The upshot is that the Fed remains under pressure on both sides of its dual mandate for maximum employment and low, stable inflation. And the path forward isn’t clear cut as Powell enters the final months of his term as chair, which expires in May.

“He’s in this really difficult situation,” said Rob Waldner, fixed income chief strategist and head of macro research at Invesco, who said he expects the Fed will nonetheless cut two to three times this year into next. “He wants to finish up his term and walk away as somebody who delivered a great outcome for the U.S. economy and was not swayed by politics.”

Though investors’ expectations that the Fed will resume cutting next month grew higher on Friday morning, Fed officials had appeared increasingly divided about what to do, with many wary of rising price pressures. The central bank’s short-term benchmark rates trickle through the financial sector to influence what millions of consumers and businesses pay for mortgages and other types of loans.

“With the data that I have today, I do not see the case for cuts,” Cleveland Fed President Beth M. Hammack said in an interview Thursday.

She remains concerned about inflation, which has been well above the Fed’s target for more than four years and stopped declining about a year ago. More recently it has began to rise again. When the Fed started a series of rate cuts last September, inflation was declining, but the central bank paused those cuts at the beginning of this year, saying officials needed time to assess how Trump’s trade and other policies would weigh on the economy.

Now, she said, “the trend is in the wrong direction, not the right direction.”

Boston Fed President Susan M. Collins, who has characterized her approach as “actively patient,” declined to say how she might vote in September with a month more of inflation and jobs data. But she acknowledged the possibility of cuts if the labor market continues to soften.

“If I were to see that in the data … it may soon be appropriate to begin dialing back that modestly restrictive labor market stance that we have,” she said in a separate Thursday interview.

STRATEGY DETAILED

Also on Friday, Powell laid out new details about the Fed’s overarching strategy for setting monetary policy, which is reviewed every five years. The changes amount to a gutting of the 2020 version, which was rolled out at that year’s Jackson Hole conference and marked a sea change in the way the central bank thought about its economic goals and how to achieve them.

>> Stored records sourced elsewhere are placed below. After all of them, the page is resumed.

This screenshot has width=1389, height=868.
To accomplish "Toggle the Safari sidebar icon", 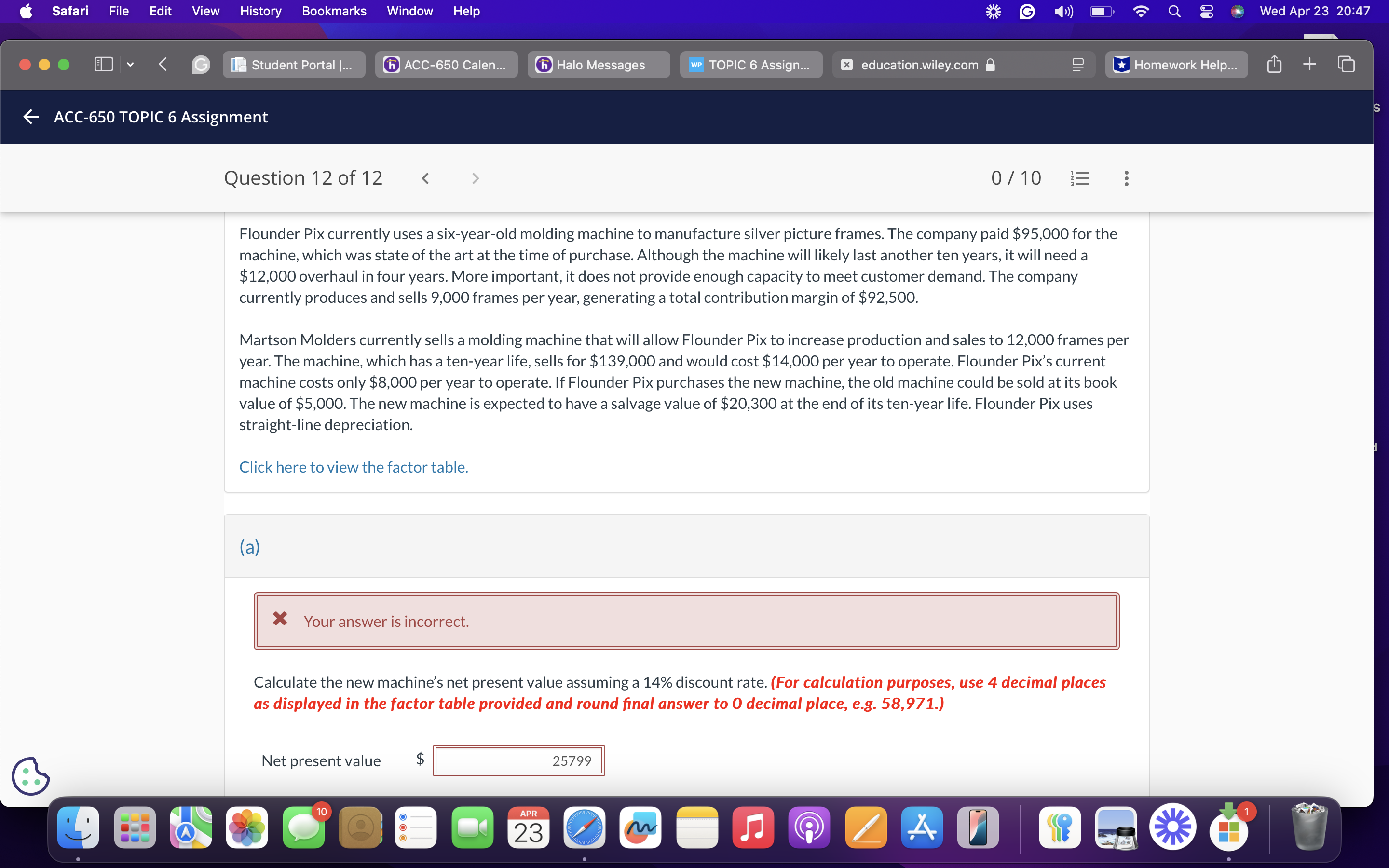I will [103, 64].
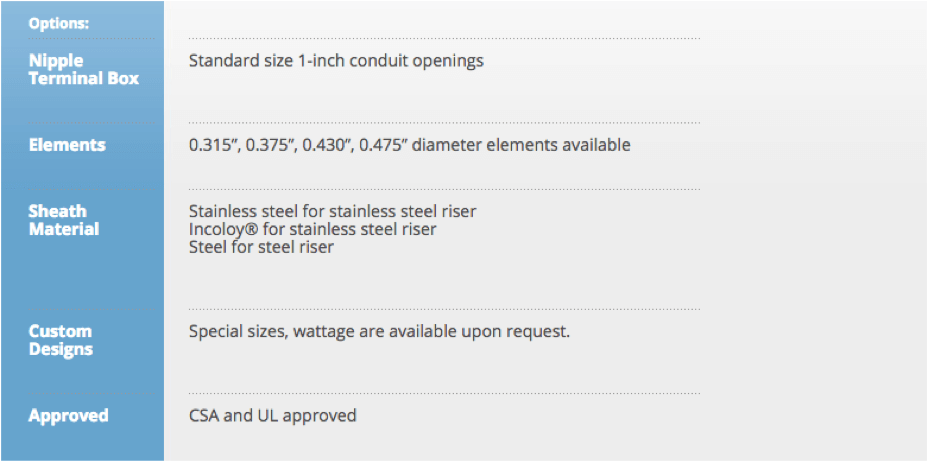928x463 pixels.
Task: Click the Custom Designs label
Action: coord(60,340)
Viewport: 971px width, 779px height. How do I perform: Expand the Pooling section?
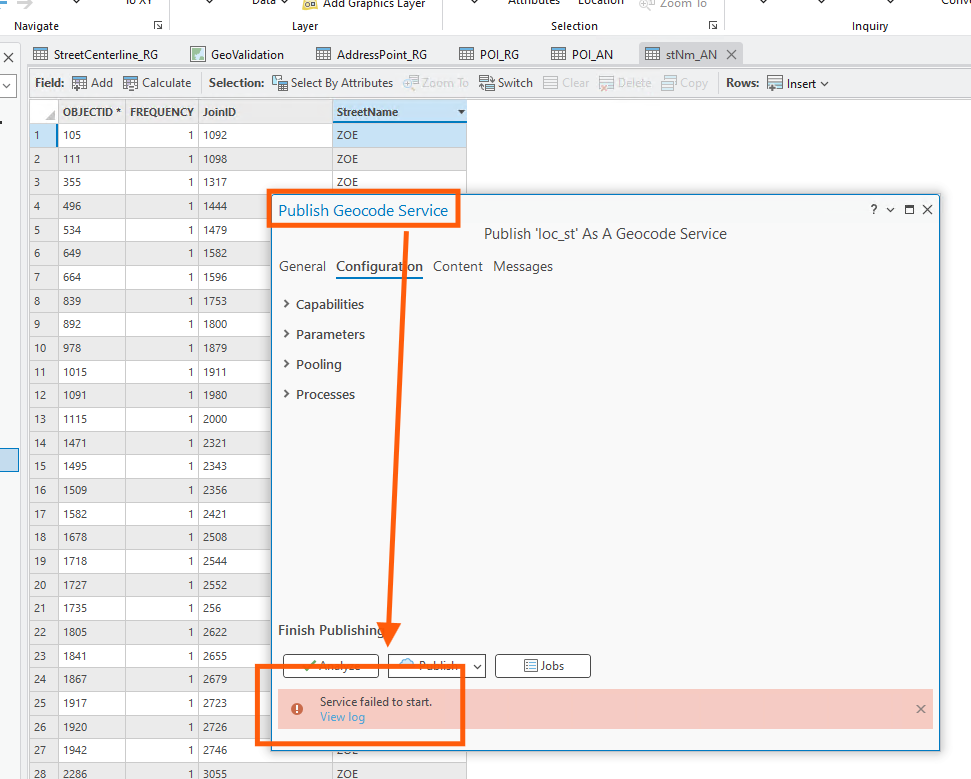(287, 364)
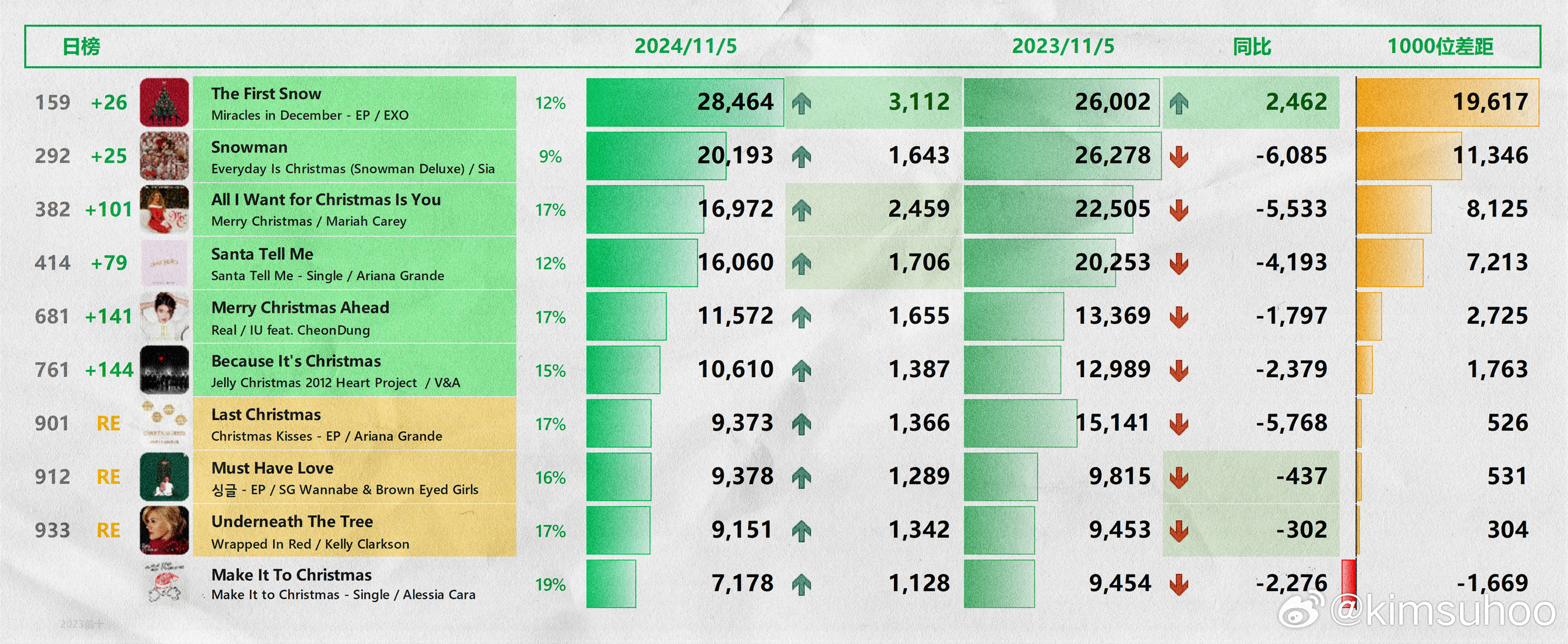Image resolution: width=1568 pixels, height=644 pixels.
Task: Open the @kimsuhoo watermark link
Action: (1442, 610)

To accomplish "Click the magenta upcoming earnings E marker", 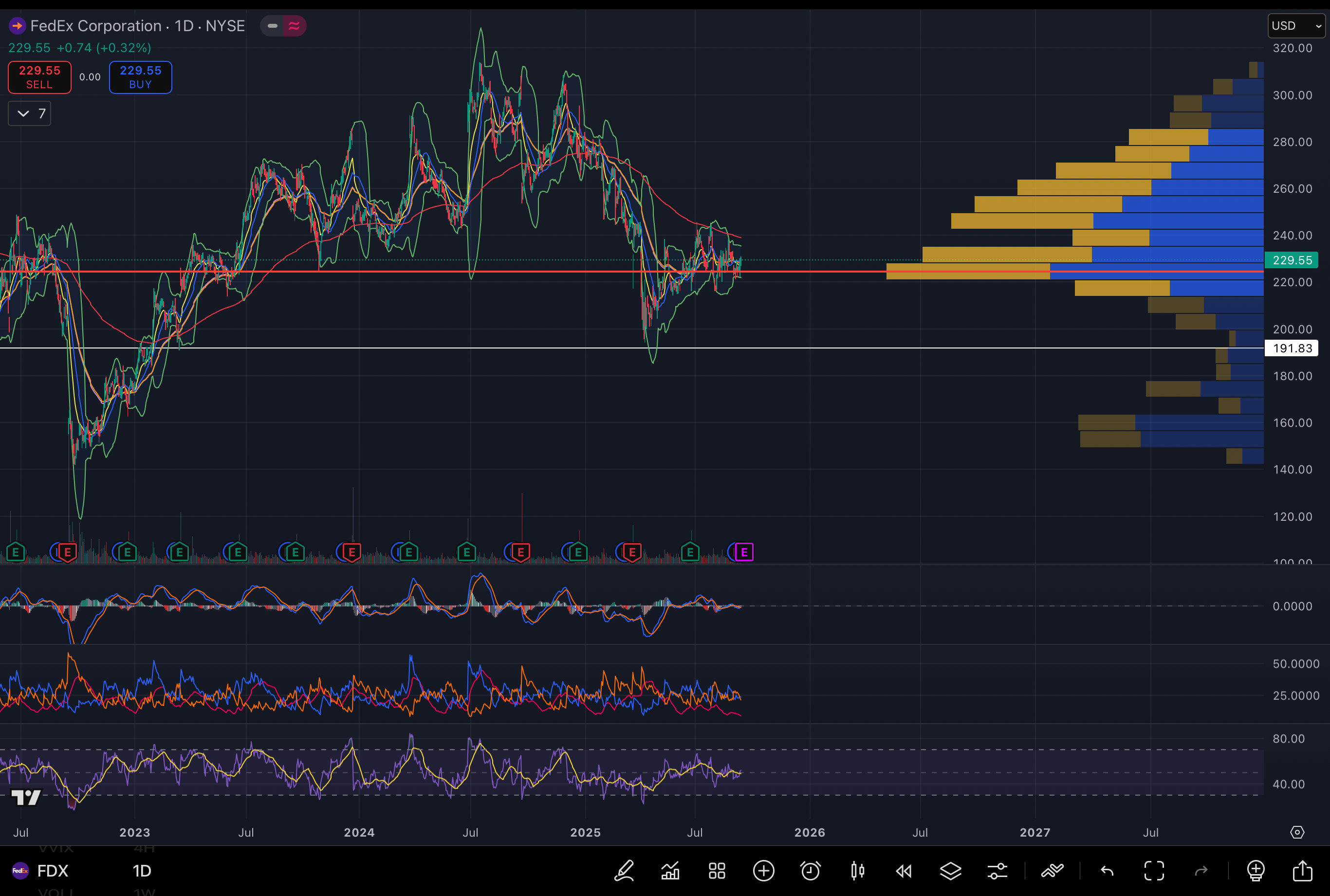I will pyautogui.click(x=744, y=552).
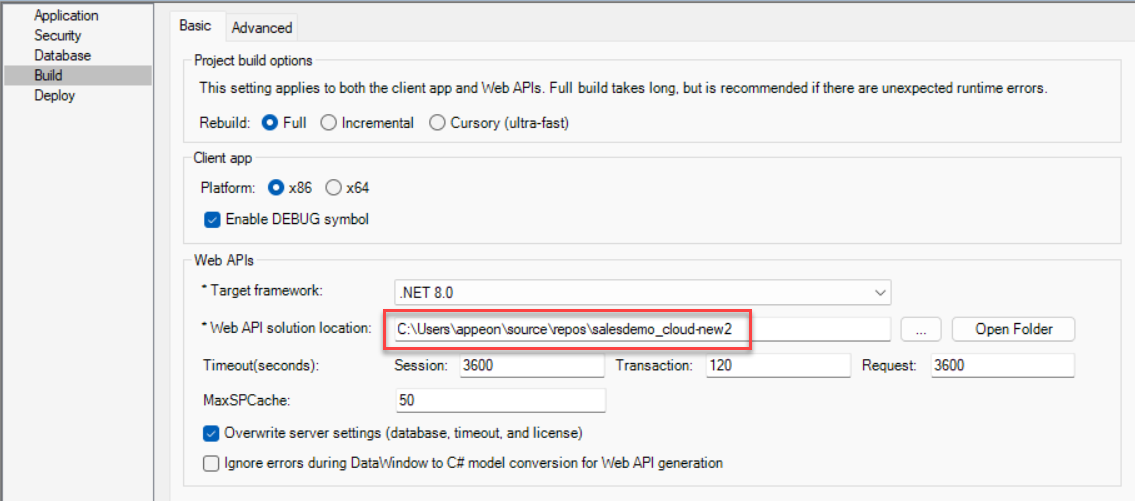The image size is (1135, 501).
Task: Select the Full rebuild option
Action: (269, 123)
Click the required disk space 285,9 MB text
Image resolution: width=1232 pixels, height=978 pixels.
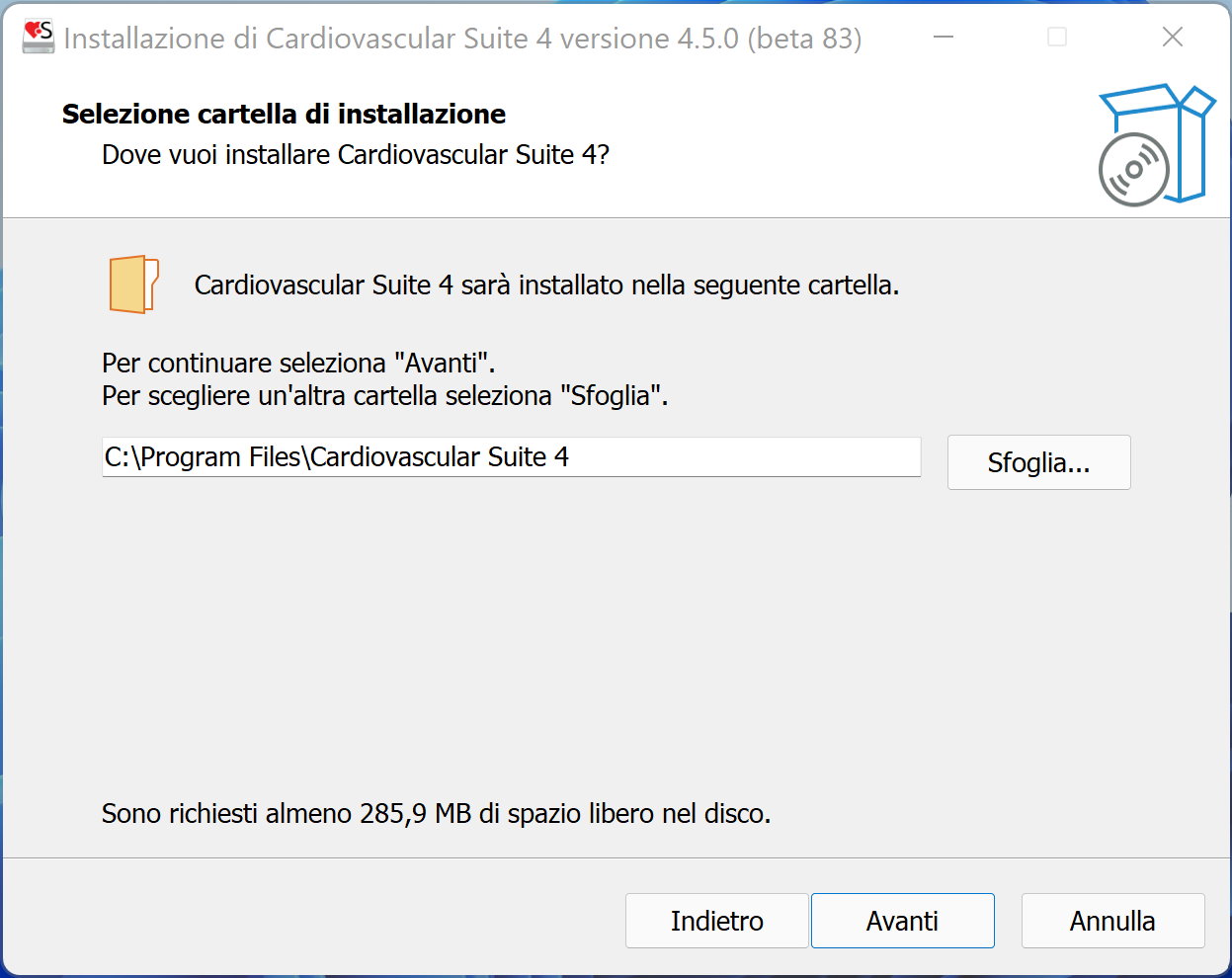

“A key objective has been to make sure that our framework is suitable across a broad range of economic conditions,” he said. “During this period, we saw that the inflation situation can change rapidly in the face of large shocks.”

The 2020 framework established that the Fed would temporarily tolerate periods of higher inflation to make up for past stretches when it was too low, with an aim to average 2% over time. This “flexible average inflation targeting” approach was a direct response to the environment that the central bank found itself in after the global financial crisis, with inflation languishing below the Fed’s target and interest rates close to zero.

Inflation started to take off on the heels of the new framework taking effect and eventually reached a four-decade peak in 2022, rendering the strategy inoperable.

Powell on Friday confirmed the Fed would scrap what he described as the earlier “makeup strategy,” adding “The idea of an intentional, moderate inflation overshoot had proved irrelevant.”

He also said the Fed would reverse course on a stipulation in 2020 that it would set monetary policy with an aim to address “shortfalls” of employment from its maximum level, rather than by “deviations.” At the time, that meant it would not hasten to raise interest rates just because joblessness had fallen; it would need to see clear evidence that inflation was rising in a sustainable way.

As part of the overhaul, the Fed chair said the central bank had scrapped the “shortfalls” language because its use was “not intended as a commitment to permanently forswear preemption or to ignore labor market tightness.”

Information for this article was contributed by Christopher Rugaber of The Associated Press, Colby Smith of The New York Times and by Andrew Ackerman of The Washington Post.